Human Rights in Armed Conflicts: The role of the International Criminal Court

Published On: November 9th 2025

Authored By: Janvi Uddeshi
CCSU

Introduction

Armed conflicts have always left deep scars on humanity, not only because of the destruction they cause but also because of the systematic violation of basic human rights. Civilians, who are often the most vulnerable, face displacement, torture, killings, sexual violence, and loss of livelihood during wars. While international humanitarian law and international human rights law provide a framework to safeguard dignity and life in such times, these laws alone are not sufficient when it comes to ensuring accountability. Violators often escape justice, leaving victims without remedy and communities without closure.
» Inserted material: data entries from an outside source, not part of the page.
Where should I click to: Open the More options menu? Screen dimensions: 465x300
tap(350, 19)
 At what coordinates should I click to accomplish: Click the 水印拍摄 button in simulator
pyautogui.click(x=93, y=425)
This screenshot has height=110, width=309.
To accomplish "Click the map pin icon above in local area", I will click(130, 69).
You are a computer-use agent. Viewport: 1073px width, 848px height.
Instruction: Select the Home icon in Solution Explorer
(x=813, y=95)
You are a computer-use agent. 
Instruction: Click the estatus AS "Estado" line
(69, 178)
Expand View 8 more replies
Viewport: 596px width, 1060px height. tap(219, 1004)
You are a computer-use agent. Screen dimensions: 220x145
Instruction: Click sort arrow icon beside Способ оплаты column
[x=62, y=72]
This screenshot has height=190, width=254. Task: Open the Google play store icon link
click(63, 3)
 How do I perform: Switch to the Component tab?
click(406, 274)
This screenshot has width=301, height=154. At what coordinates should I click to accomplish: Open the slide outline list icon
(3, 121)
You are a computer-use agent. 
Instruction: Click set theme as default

This gap gave rise to the International Criminal Court (ICC), a permanent judicial institution established to prosecute the gravest crimes of concern to the international community: genocide, crimes against humanity, war crimes, and aggression. Unlike earlier ad-hoc tribunals created for Rwanda or Yugoslavia, the ICC is designed to be a standing court with global jurisdiction over states that have ratified the Rome Statute[1]

The role of the ICC in protecting human rights during armed conflicts is both significant and controversial. While it has provided justice in landmark cases and given victims a platform, it also faces political pressures, limited cooperation from states, and accusations of selective justice. This article explores the intersection of human rights and armed conflict, examines the ICC’s role, and evaluates its challenges and future prospects.

Human Rights in Armed Conflicts

Human rights are often described as the basic and inalienable rights that belong to every individual. The Universal Declaration of Human Rights, 1948 (UDHR)[2], in its preamble, declares that “recognition of the inherent dignity and of the equal and inalienable rights of all members of the human family is the foundation of freedom, justice and peace in the world.” Yet, armed conflicts represent the very breakdown of this promise, where civilians face the harshest realities of violence, displacement, and insecurity.

During armed conflicts, two parallel bodies of law apply—International Human Rights Law (IHRL) and International Humanitarian Law (IHL)[3]. While IHRL guarantees fundamental rights at all times, IHL, primarily codified in the Geneva Conventions of 1949 and their Additional Protocols, regulates the conduct of hostilities and protects those not directly participating in the conflict, such as civilians, prisoners of war, and the wounded. The International Court of Justice (ICJ) in the Advisory Opinion on the Legality of the Threat or Use of Nuclear Weapons (1996) affirmed that “the protection of the International Covenant on Civil and Political Rights does not cease in times of war.”[4] This highlights the simultaneous application of both regimes.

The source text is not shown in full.